When it restarts, only about three or four teams will stand a chance of winning the English 'Premier' league. More realistically, it'll be between two. Again.
At the other end of the table, another five teams will be fighting to avoid the financial disaster of relegation
Everyone else hopes to get into the UEFA cup and not too close to the bottom. The limit of their ambition is that they'll survive until something goes wrong and it's their turn for the drop.
And this is the 'best league in the world'??
So… abandon the idea that everyone plays everyone else twice and introduce a seeding element.
The top team from last season plays everyone away (everyone gets a visit from the champions) and plays everyone else in the top half two more times. Other top teams similarly get more high quality opposition in their matches.
At the other end, the newly promoted teams get a visit from the top team, but don't visit most of the top half. Instead, they play everyone else in the bottom half three times.
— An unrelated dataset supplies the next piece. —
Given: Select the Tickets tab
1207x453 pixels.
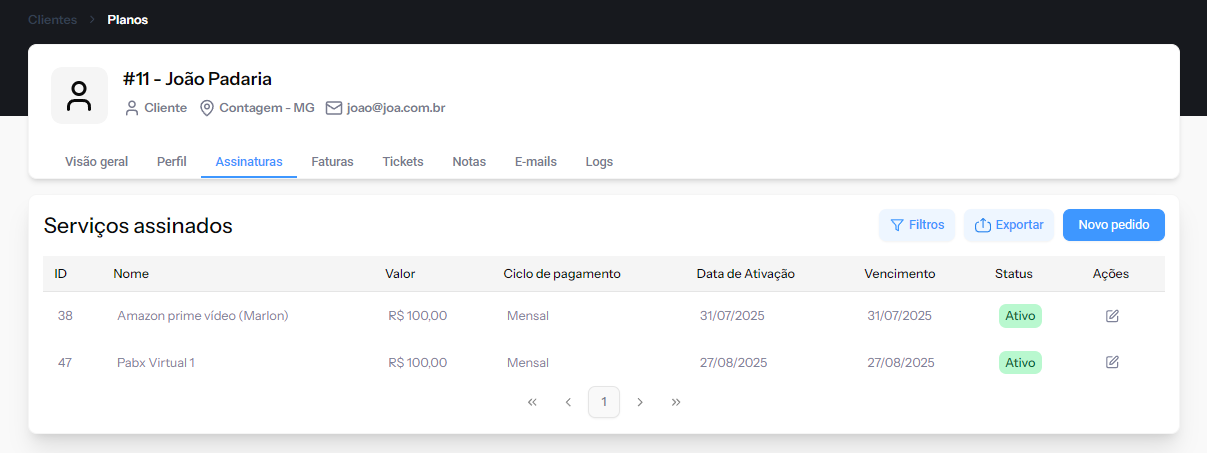Looking at the screenshot, I should 403,161.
If you're the 'best' one year, you get the hardest matches next year. If you're not so good, you get easier ones.
You could also reverse the prize money, so that the bottom teams get the most (they clearly need it!)
Result: the teams at the top play each other more (what the punters want to see, plus the result is more likely to be decided by such matches, not who scrapes a 1-0 win against a bottom club and who only draws with them) ditto more 'six pointers' for the teams at the bottom.
It works for the NFL – the result of each season is genuinely in doubt each year, rather than being a succession of two horse races – so why not here?